◆ Exercise data
—————
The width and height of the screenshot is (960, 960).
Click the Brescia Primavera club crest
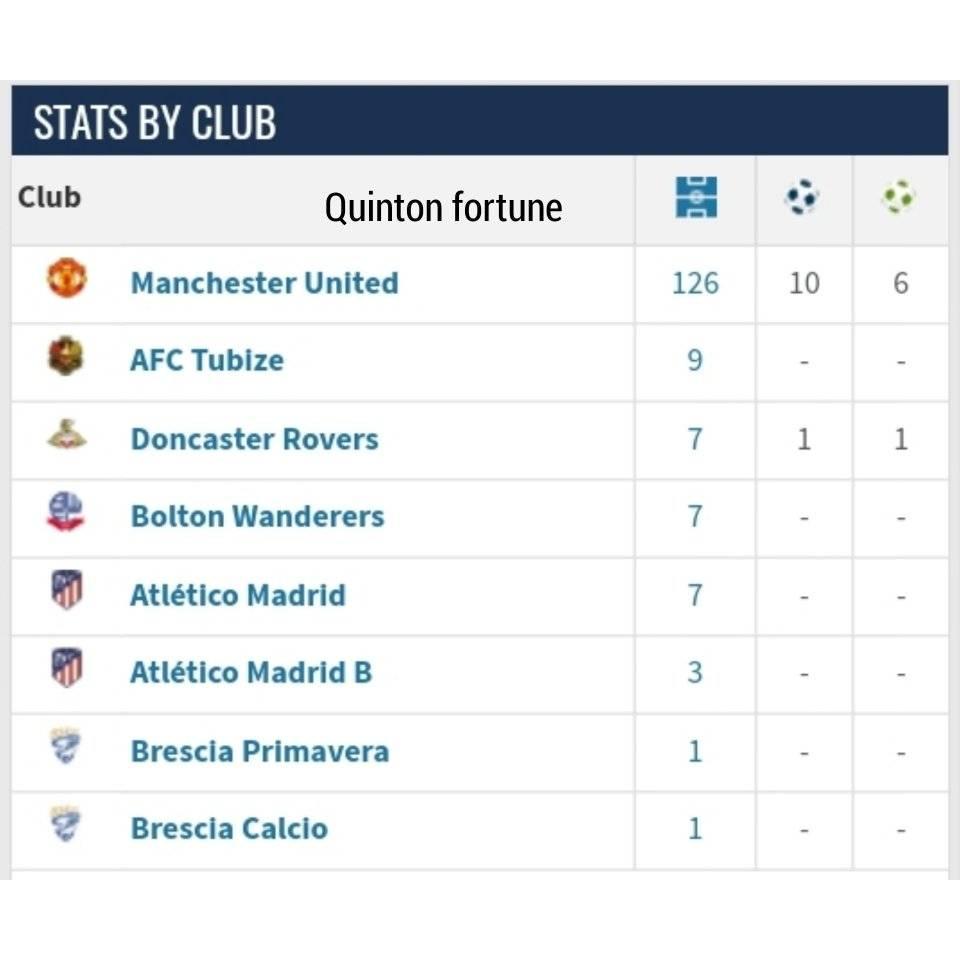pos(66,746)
—————
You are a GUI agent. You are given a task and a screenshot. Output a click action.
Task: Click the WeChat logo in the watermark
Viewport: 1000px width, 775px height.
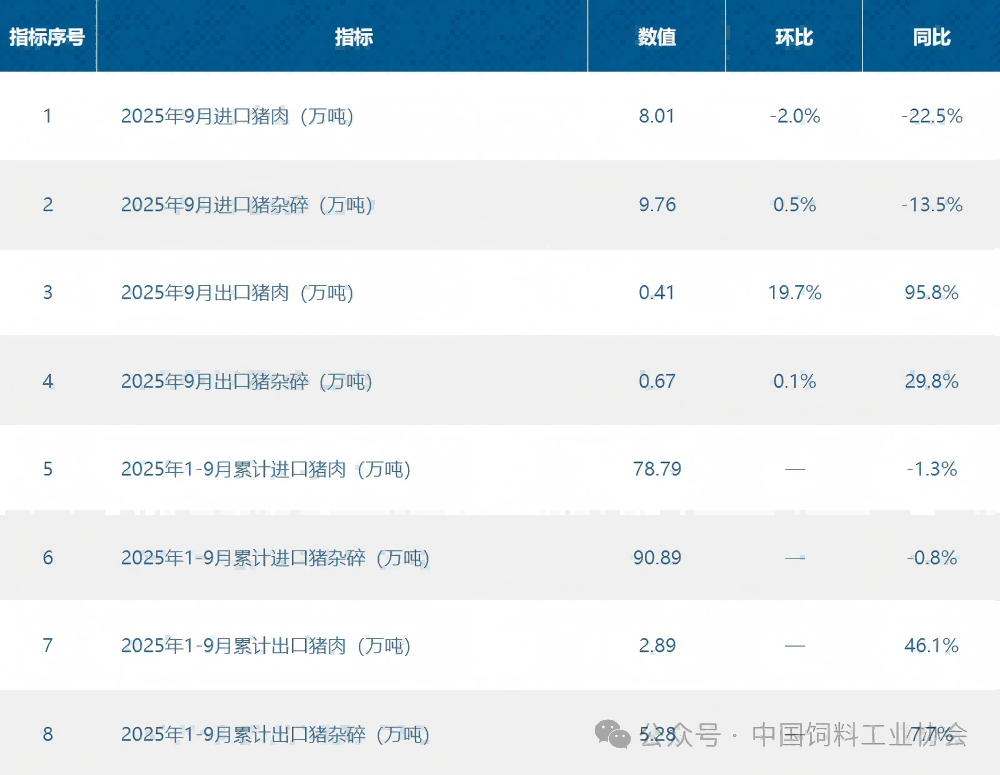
—————
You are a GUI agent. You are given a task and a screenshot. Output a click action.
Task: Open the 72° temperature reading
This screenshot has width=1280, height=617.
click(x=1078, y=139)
—————
◆ To be done
Lay out the lines of the entries as a Markdown table with the columns "Row" and "Text", starting at the line containing "The width and" and ending at the line containing "pos(66,746)". Omit blank lines and leave the pictures out.

◆ Reply
| Row | Text |
|---|---|
| 1 | The width and height of the screenshot is (960, 960). |
| 2 | Click the Brescia Primavera club crest |
| 3 | pos(66,746) |